Berlin ve Londra’daki çevrelerin, Türkiye’nin Cumhurbaşkanı seçimi sonrasında, Ankara’nın “mecburiyetten” AB’ye yönelebileceğini değerlendirdiği, bunun da Kıbrıs sorununda bir “pencere açmakta olduğu” öne sürüldü.
Haftalık Kathimerini edindiği bilgilere dayandırdığı habere göre Berlin ve Londra’daki çevreler, lideri kim olursa olsun Türkiye’deki yeni hükümetin, “ekonomi ve ticaret alanlarında ‘güçlendirilmiş iş birliği çerçevesi’ beklentisiyle mecburen AB’ye yönelebileceğini, dolayısıyla AB Ankara üzerindeki nüfuzunu büyük ölçüde geri kazanacağını değerlendiriyor. Bu da, Türkiye’nin gerek “hukuk devleti ve insan hakları gibi iç meseleleri, gerek Kıbrıs sorunu, Doğu Akdeniz ve Ege’deki talepleriyle ilgili önemli sorunların halli konusunda ümit yaratıyor.”
Diğer bir deyişle yapılan değerlendirmeler Türkiye-AB ilişkilerinin yeniden canlanması ve bu çerçevede bütün tarafların kazanacağı (win-win situation) bir iş birliği türüne dair “yeni bir ümide” atıf yapıyor. Bunun şartı da Türkiye’nin, AB’ye tam üyelik değil ama Gümrük Birliği’nin yükseltilmesine odaklanacak bir mantıkta hareket edeceği “tahmin edilen” önemli bir karşılık ve de tamamen ekonomik veya AB’nin 18 Mart 2016 tarihli Türkiye Beyanının modernize edilmesi görüntüsü önünde görüşülmesi muhtemel mülteciler konusuna yeni destek paketleriyle ilgili yeni anlaşmalar elde etmesi olarak belirtiliyor.

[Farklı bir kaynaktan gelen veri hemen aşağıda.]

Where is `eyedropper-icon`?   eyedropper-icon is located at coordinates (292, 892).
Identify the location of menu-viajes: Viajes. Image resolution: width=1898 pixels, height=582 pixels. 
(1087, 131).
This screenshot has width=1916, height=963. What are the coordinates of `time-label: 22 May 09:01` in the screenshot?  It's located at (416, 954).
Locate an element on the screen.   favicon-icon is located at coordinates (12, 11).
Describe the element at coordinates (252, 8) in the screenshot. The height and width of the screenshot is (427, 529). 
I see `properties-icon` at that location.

“Türkiye hazır görünürse Rum tarafı da o kadar hazır olmalı”
Gazete, yeni Türkiye liderliğinin AB ile yeniden yakınlaşma çerçevesinde Kıbrıs sorununu da görüşmeye hazır görünmesi halinde Rum yönetiminin de yeni bir momentumu planlanan Türkiye-AB ilişkilerinin yeniden canlandırılmasına yatırım yaparak ve Kıbrıs sorunundaki görüşmelerin “uzlaşılmış BM çerçevesi içerisinde" olacağını güvence altına alarak değerlendirmeye o kadar hazır olması gerektiğini yazdı. Bu şekilde bütün bu çabanın, Cumhurbaşkanı Ersin Tatar’ın sunduğu iki ayrı devlet önerisiyle "aşılanmayacağını" ekledi.

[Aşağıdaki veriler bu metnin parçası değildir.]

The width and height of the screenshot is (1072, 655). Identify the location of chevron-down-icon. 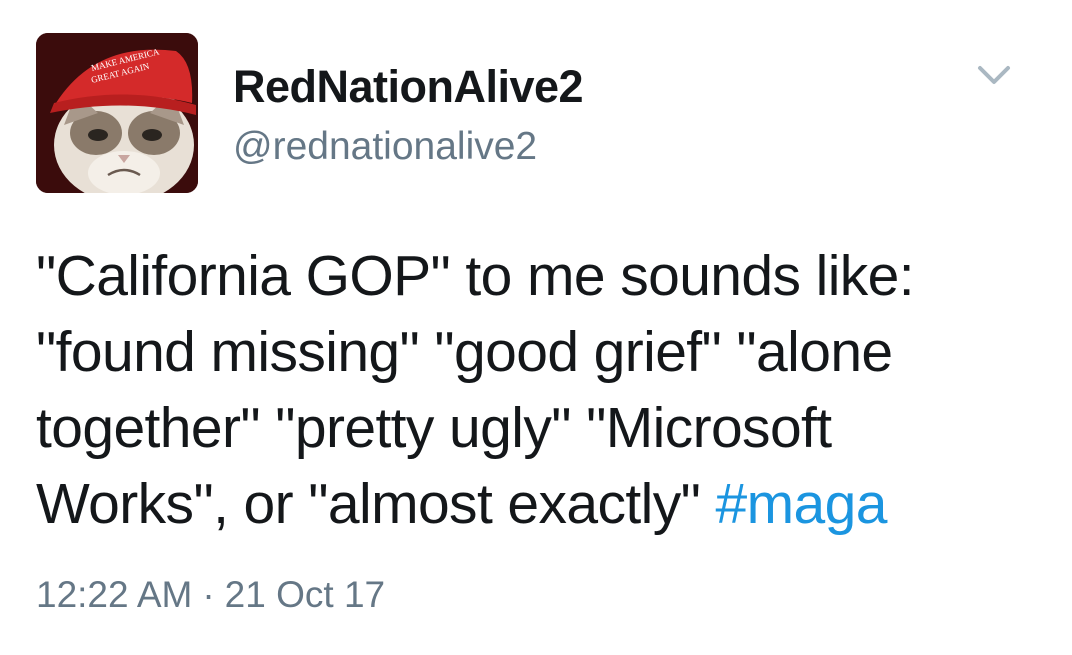
(994, 75).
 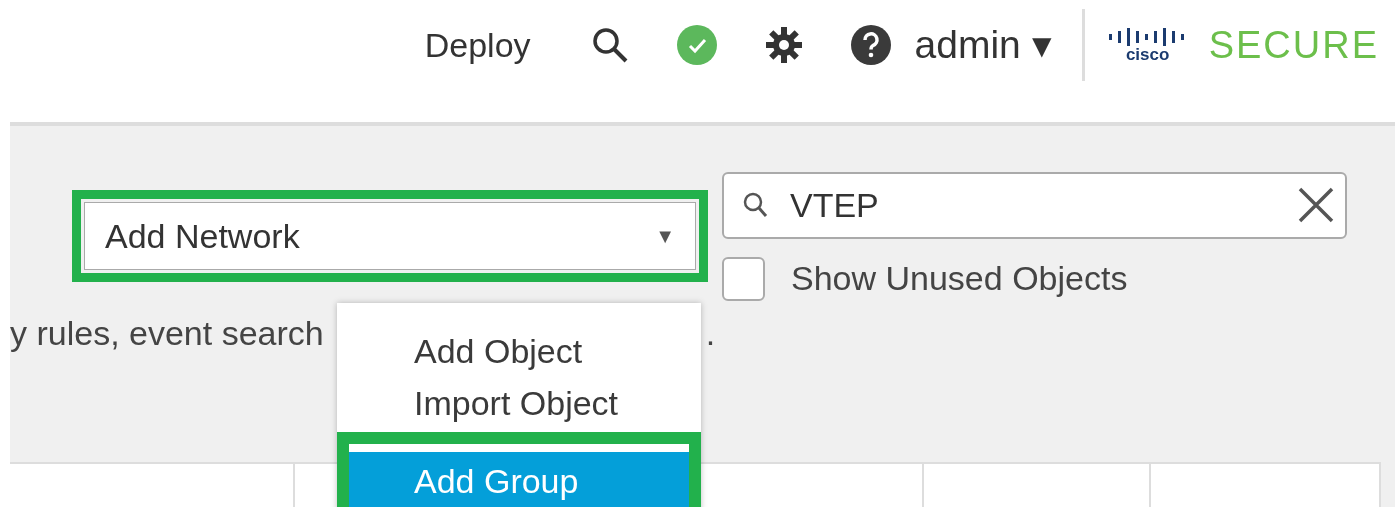 I want to click on checkbox-label: Show Unused Objects, so click(x=960, y=278).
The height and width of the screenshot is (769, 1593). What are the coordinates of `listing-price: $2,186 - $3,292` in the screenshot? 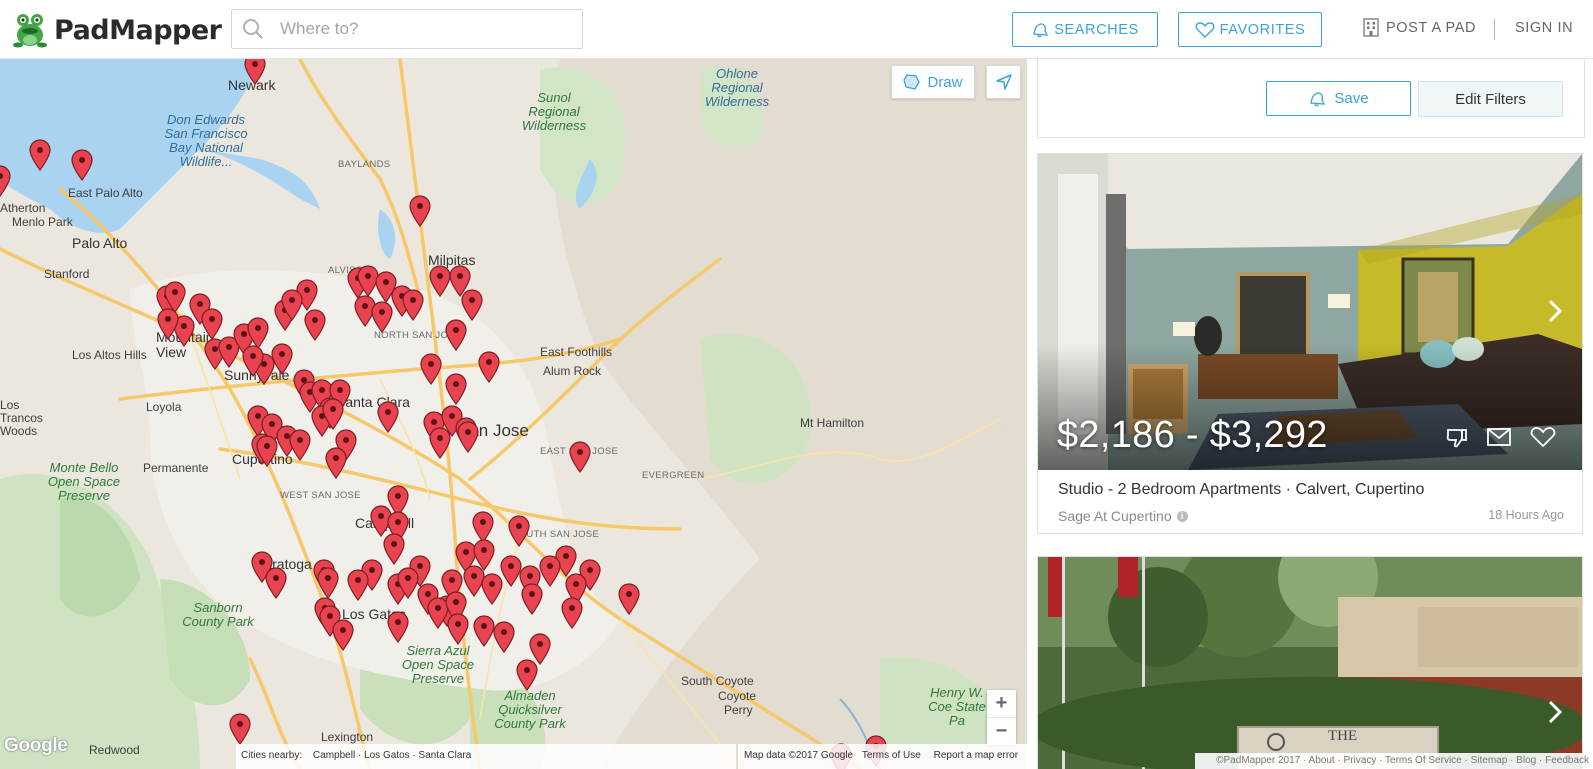 It's located at (1192, 435).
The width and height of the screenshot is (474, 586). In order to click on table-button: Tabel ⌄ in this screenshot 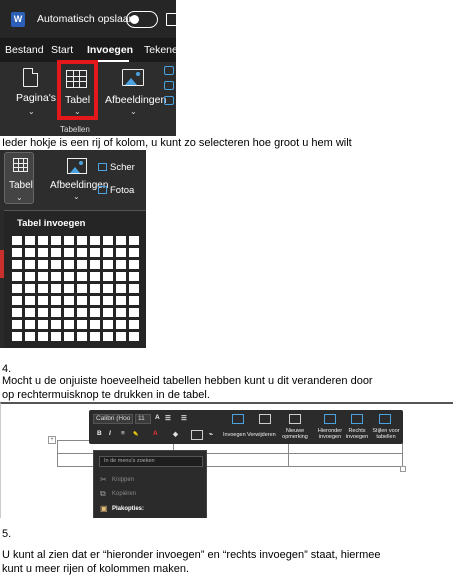, I will do `click(19, 178)`.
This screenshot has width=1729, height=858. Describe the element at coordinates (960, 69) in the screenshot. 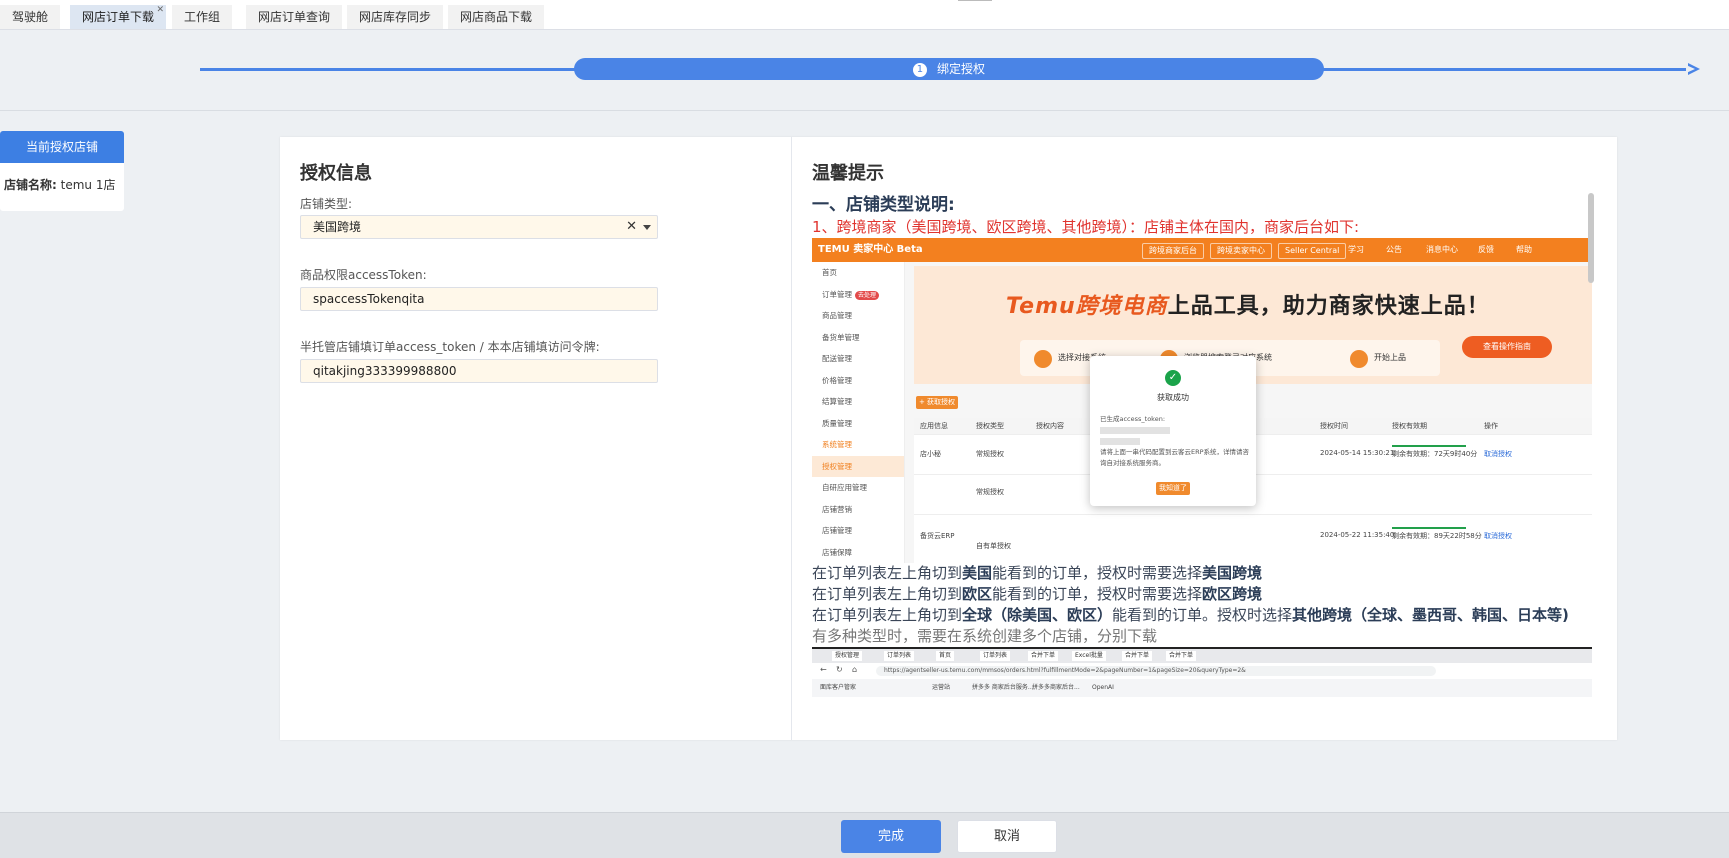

“Uzlaşılmış çerçevenin yeniden gündeme gelmesi zor”
Habere göre, Rum tarafının istekleriyle ilgili bir muhtıra hazırlayan Rum Yönetimi Başkanı Nikos Hristodulidis 23 Mart’ta Brüksel’de düzenlenecek Avrupa Zirvesine AB’nin üç kurumsal organının başkanı ve BM Genel Sekreteri ile görüşme ümidiyle katılacak ancak “uzlaşılmış çerçevenin” yeniden gündeme gelmesini sağlamak zor olacak.

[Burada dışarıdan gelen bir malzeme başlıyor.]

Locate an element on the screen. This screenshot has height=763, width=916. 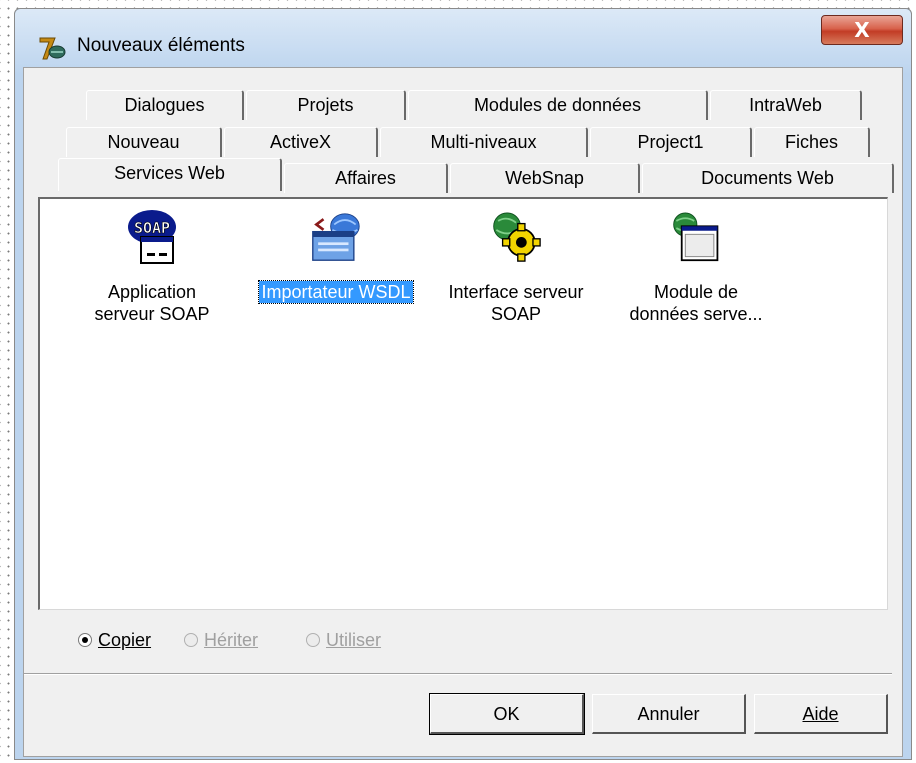
list-item: Interface serveur SOAP is located at coordinates (516, 267).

Çünkü BM Genel Sekreteri Antonio Guterres ile Kıbrıs’taki Özel Temsilcisi Colin Stewart, iki bölgeli iki toplumlu federasyon ile ilgili görev/yetkilerinden geri çekildi. Bu nedenle “uzlaşılmış çerçeve”, Barış Gücü’nün görev süresinin uzatılması raporlarından yok oldu.
Hristodulidis’in belgesi
Aynı gazete, Hristodulidis’in 23 Mart’taki Avrupa Konseyi çerçevesinde görüşeceği liderlerle paylaşacağını açıkladığı belgenin içeriğini, seçim kampanyasında söylenenlerden ve kendi vardığı sonuçtan hareketle aktardı.
Habere göre belge “Avrupa düzeyinde ihtiyaç duyulan bölgede istikrar, enerji haritası ve Brüksel’in Türkiye-AB ilişkileri konusunda Ankara’dan isteklerini dikkate alarak durumun tansiyonunu düşürebilecek parametrelerle ilgilidir. Sadece, Kıbrıs sorununda prosedürün yeniden başlaması şartlarının oluşturulmasına katkı koyması için AB yönünde hareketi öngörmüyor, çıkmazın sürmesinden, durumun kötüleşmesine, hatta çıkmazın kalkmasına kadar bütün senaryolara hazırlığı içeriyor.